## Task material:
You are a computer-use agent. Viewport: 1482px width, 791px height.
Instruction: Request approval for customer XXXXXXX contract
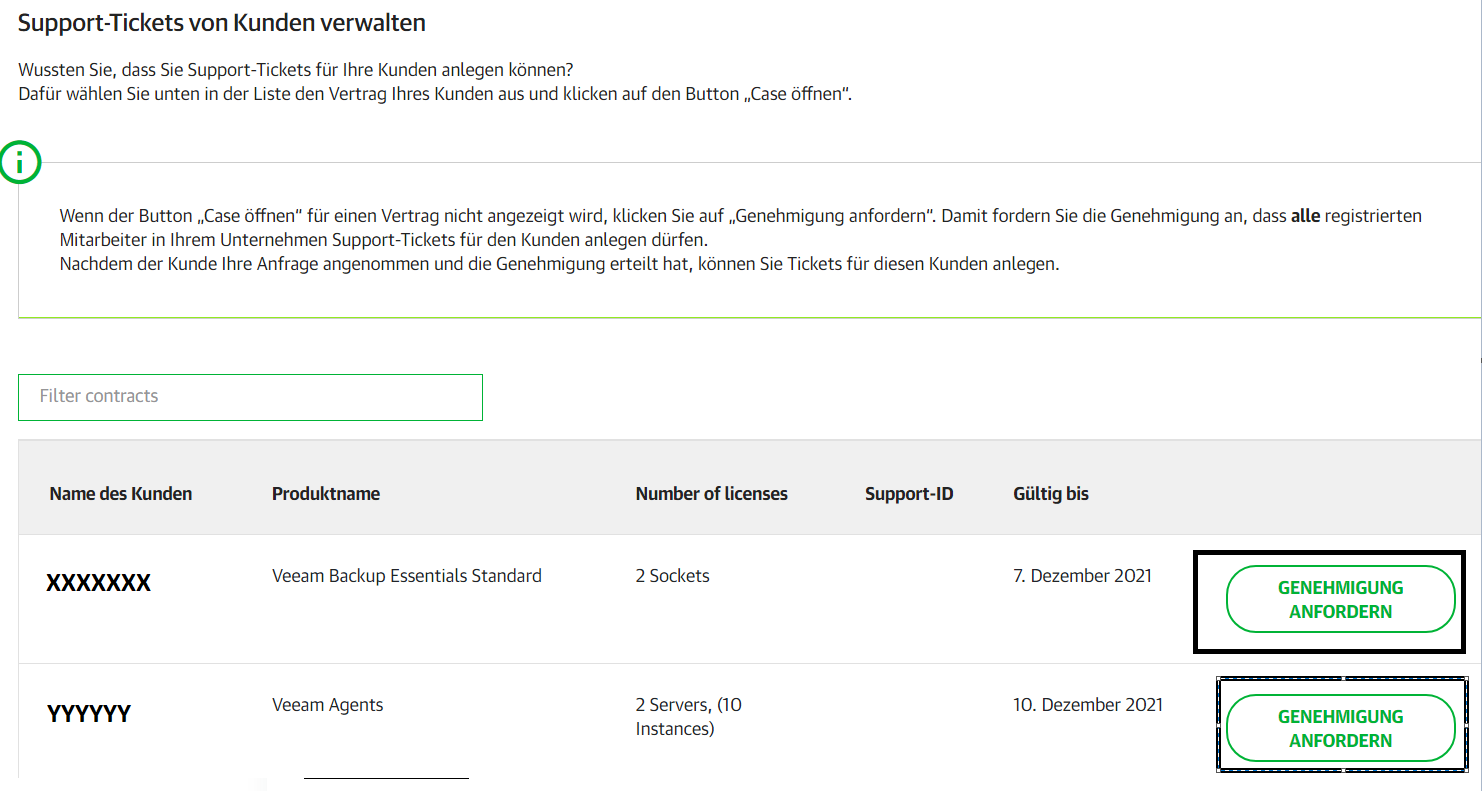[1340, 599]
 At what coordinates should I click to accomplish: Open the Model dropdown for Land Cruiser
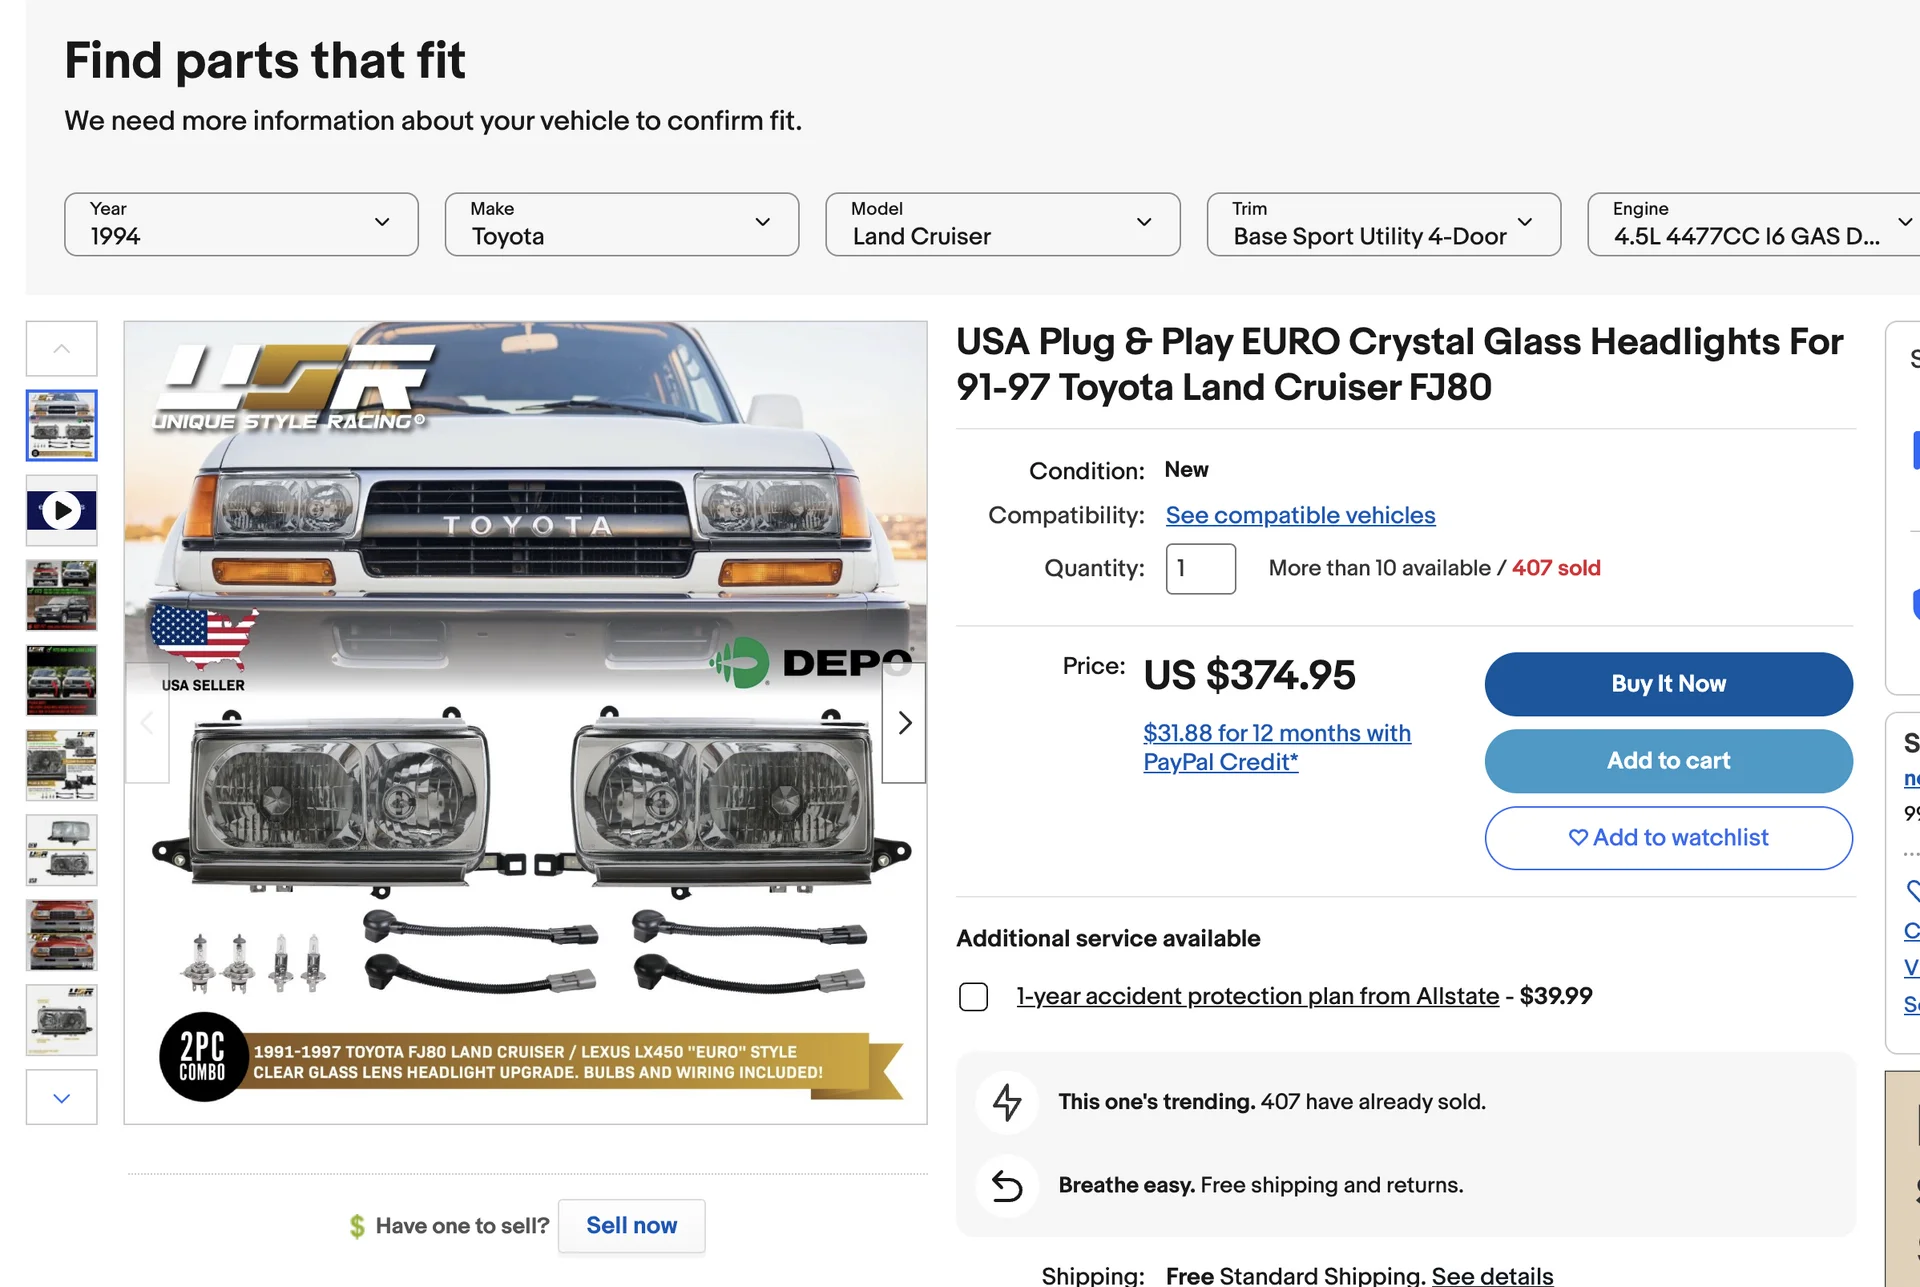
--
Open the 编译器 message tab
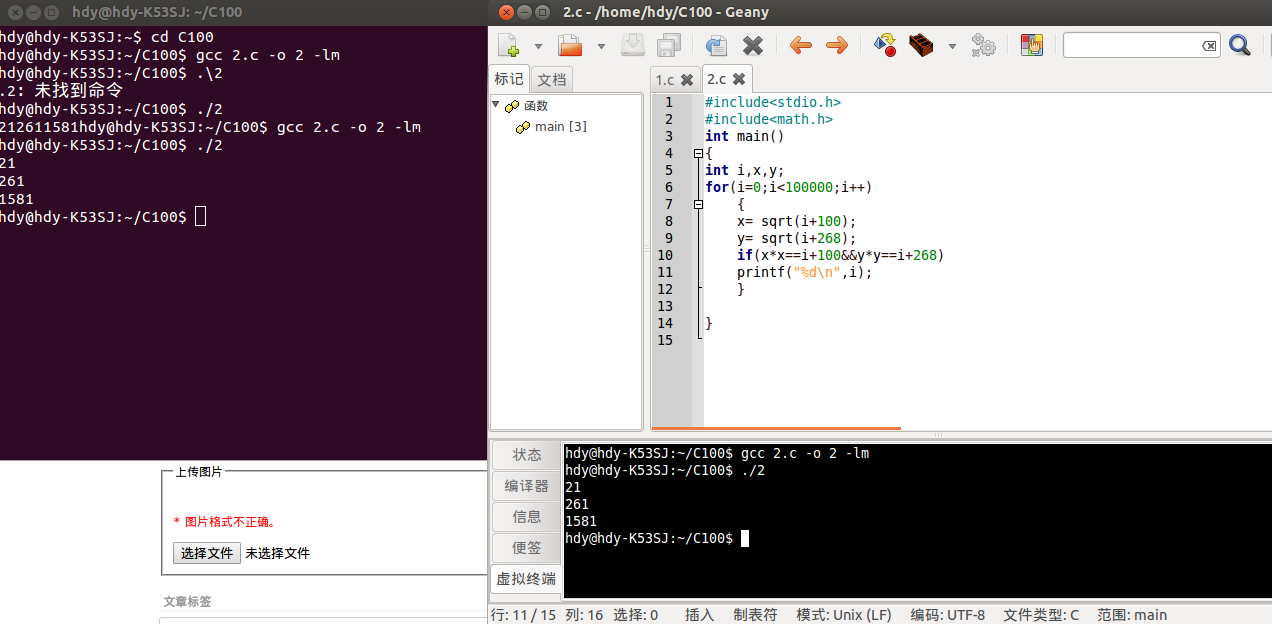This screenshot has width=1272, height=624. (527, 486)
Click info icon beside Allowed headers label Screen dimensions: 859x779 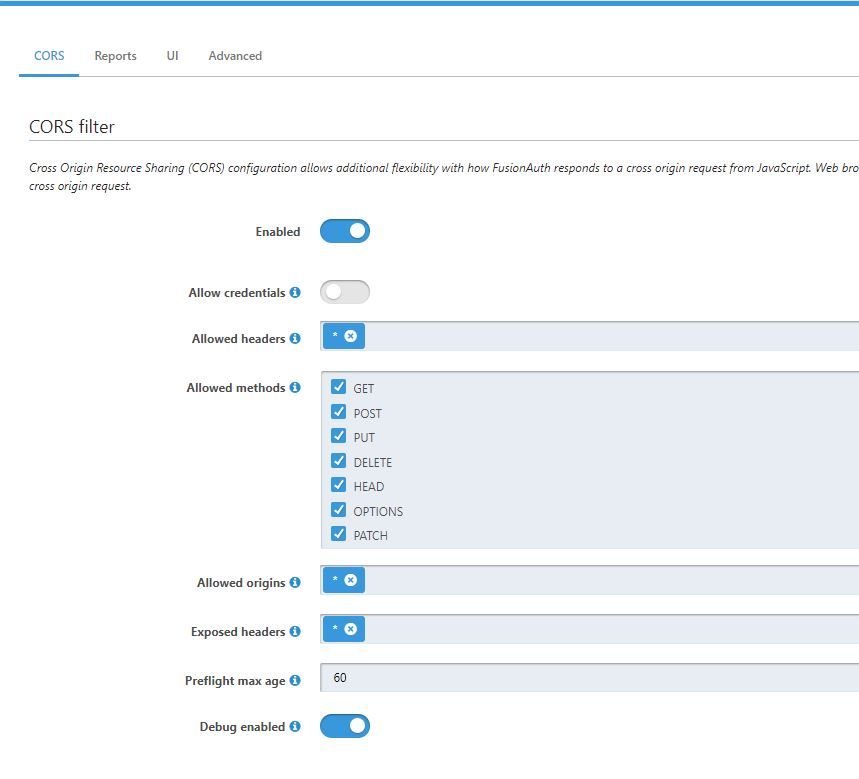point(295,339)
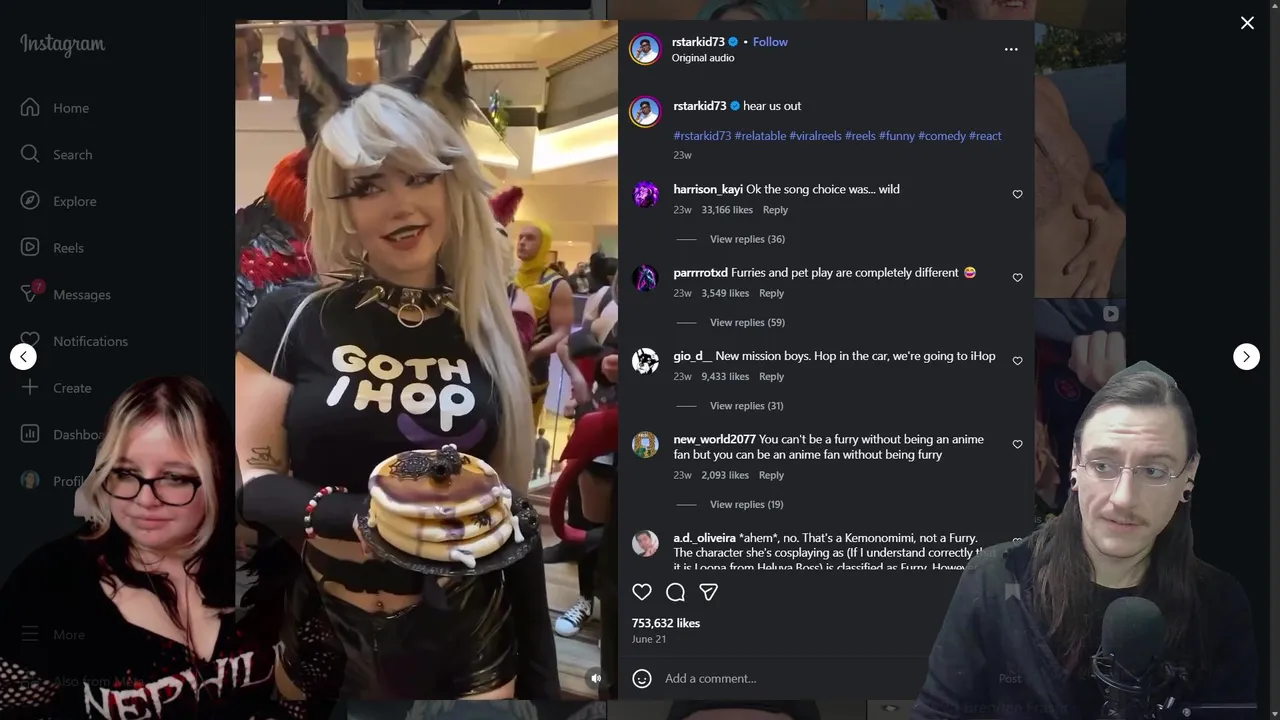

## Work to be completed:
Return only the part above that opens with the line containing "You are a computer-use" and closes with the line containing "At what coordinates", exactly and with both ends, skipping the pictures.

## Expected answer:
You are a computer-use agent. Viewport: 1482px width, 791px height.
Instruction: Request approval for customer XXXXXXX contract
[1340, 599]
 At what coordinates should I click to accomplish: Open the Model dropdown for Land Cruiser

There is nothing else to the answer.